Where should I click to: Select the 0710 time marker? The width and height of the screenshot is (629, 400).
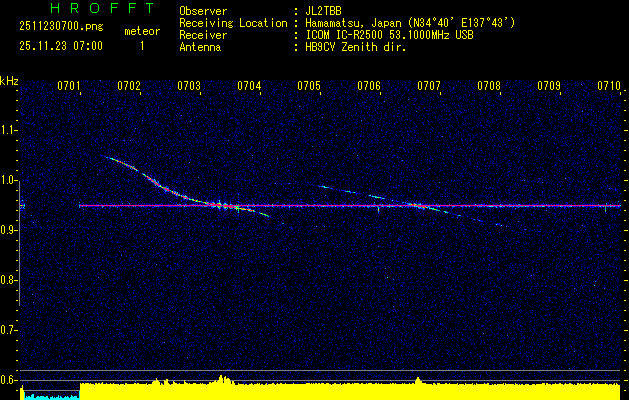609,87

--

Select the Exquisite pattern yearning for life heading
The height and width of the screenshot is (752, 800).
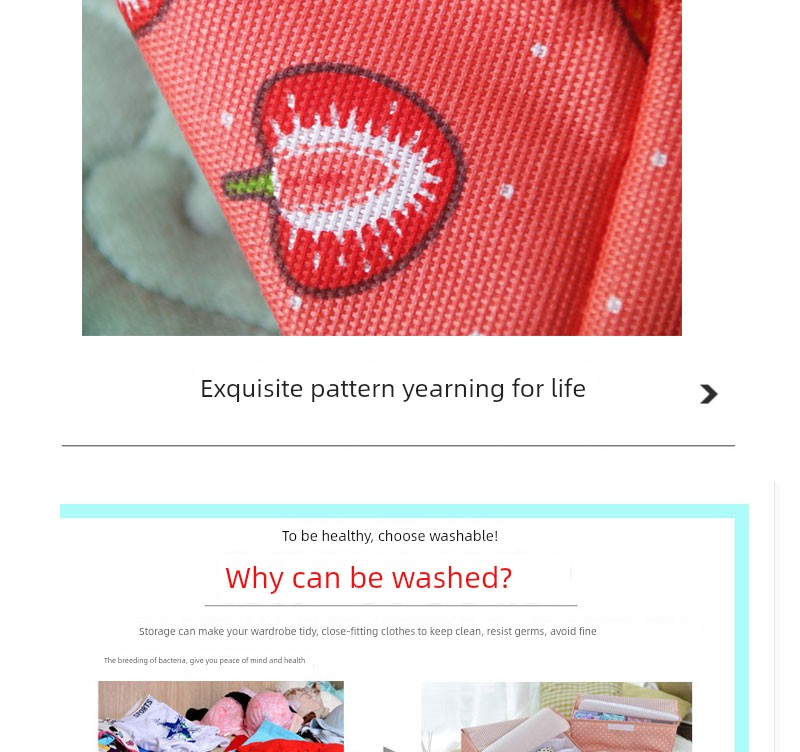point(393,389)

## [Task brief]
Which lines of the listing above contain the word "height"? Gather every one of them and copy each line out in full.

## [Worked solution]
Where should I click to: Select the 0710 time marker? The width and height of the screenshot is (629, 400).
The height and width of the screenshot is (752, 800).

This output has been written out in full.